Exercise:
Return, exactly as written, every line from the first line of the data below through the line that contains "Given: Focus the 真实姓名 input field".

[Collected data entries]
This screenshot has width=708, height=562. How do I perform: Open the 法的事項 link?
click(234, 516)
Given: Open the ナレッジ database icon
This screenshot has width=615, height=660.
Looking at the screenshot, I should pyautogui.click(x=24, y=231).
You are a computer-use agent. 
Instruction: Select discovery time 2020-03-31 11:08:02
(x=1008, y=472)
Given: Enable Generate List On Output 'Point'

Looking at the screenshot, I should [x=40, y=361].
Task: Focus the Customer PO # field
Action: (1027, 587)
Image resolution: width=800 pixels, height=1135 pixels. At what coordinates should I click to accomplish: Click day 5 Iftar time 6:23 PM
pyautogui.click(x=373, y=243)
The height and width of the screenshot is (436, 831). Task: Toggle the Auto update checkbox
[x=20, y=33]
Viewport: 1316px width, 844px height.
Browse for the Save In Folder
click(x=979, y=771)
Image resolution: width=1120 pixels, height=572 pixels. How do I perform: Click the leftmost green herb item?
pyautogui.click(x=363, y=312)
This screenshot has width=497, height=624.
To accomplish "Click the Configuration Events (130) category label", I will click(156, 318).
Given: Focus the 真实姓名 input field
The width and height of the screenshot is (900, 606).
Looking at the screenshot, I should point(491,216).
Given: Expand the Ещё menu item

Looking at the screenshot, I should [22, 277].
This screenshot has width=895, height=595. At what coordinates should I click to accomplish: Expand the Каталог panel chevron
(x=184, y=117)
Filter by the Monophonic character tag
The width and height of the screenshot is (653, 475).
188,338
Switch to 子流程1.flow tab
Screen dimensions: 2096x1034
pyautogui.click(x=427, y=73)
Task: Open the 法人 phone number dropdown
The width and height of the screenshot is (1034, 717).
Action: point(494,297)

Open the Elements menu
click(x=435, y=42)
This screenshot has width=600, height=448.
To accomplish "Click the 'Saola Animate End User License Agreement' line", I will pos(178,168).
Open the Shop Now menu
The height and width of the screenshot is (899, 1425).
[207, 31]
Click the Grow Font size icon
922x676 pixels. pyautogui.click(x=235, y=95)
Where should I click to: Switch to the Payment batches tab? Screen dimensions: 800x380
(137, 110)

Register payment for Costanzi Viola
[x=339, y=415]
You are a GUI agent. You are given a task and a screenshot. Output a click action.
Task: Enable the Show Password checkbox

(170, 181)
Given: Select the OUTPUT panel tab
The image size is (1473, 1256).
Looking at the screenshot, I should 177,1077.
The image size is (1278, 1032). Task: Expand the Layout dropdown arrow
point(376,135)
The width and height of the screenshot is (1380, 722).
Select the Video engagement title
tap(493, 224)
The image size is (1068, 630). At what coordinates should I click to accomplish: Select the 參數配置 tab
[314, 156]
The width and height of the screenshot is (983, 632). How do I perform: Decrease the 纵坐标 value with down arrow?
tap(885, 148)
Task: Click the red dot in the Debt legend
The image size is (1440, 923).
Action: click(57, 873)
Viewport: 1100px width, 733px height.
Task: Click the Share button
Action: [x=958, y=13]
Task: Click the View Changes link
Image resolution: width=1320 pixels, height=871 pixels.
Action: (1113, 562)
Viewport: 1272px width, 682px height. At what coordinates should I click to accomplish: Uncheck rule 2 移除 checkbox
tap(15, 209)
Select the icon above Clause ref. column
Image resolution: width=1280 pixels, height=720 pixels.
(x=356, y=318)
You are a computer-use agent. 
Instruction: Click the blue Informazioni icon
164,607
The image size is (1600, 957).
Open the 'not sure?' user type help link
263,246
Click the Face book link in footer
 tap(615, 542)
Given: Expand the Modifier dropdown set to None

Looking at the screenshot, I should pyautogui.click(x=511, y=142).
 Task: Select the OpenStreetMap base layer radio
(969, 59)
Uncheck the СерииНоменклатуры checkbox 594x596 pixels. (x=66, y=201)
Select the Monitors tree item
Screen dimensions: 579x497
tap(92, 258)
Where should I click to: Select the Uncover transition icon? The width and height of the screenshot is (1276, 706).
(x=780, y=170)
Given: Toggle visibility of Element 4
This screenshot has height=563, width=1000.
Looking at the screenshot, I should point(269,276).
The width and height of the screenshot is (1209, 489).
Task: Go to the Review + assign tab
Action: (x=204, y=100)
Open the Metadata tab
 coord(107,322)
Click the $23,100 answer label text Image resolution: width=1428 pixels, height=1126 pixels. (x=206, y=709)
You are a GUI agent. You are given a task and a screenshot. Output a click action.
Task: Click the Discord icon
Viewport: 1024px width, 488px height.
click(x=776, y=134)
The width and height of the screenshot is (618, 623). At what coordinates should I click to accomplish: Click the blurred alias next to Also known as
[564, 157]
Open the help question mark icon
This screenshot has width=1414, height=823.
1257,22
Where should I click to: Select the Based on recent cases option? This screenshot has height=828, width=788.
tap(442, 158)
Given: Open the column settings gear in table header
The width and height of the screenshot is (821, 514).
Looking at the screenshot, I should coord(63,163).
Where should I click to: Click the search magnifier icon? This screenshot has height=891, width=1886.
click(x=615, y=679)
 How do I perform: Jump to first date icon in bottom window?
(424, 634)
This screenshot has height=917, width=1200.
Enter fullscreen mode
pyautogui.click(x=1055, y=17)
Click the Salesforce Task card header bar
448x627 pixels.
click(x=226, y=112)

Output for this exercise:
This screenshot has width=708, height=562. How do I perform: Open the 法的事項 link?
click(234, 516)
Given: Open the ナレッジ database icon
This screenshot has width=615, height=660.
Looking at the screenshot, I should pyautogui.click(x=24, y=231).
You are a computer-use agent. 
Instruction: Select discovery time 2020-03-31 11:08:02
(x=1008, y=472)
Given: Enable Generate List On Output 'Point'

Looking at the screenshot, I should [x=40, y=361].
Task: Focus the Customer PO # field
Action: (1027, 587)
Image resolution: width=800 pixels, height=1135 pixels. At what coordinates should I click to accomplish: Click day 5 Iftar time 6:23 PM
pyautogui.click(x=373, y=243)
The height and width of the screenshot is (436, 831). Task: Toggle the Auto update checkbox
[x=20, y=33]
Viewport: 1316px width, 844px height.
Browse for the Save In Folder
click(x=979, y=771)
Image resolution: width=1120 pixels, height=572 pixels. How do I perform: Click the leftmost green herb item?
pyautogui.click(x=363, y=312)
This screenshot has width=497, height=624.
To accomplish "Click the Configuration Events (130) category label", I will click(156, 318).
Given: Focus the 真实姓名 input field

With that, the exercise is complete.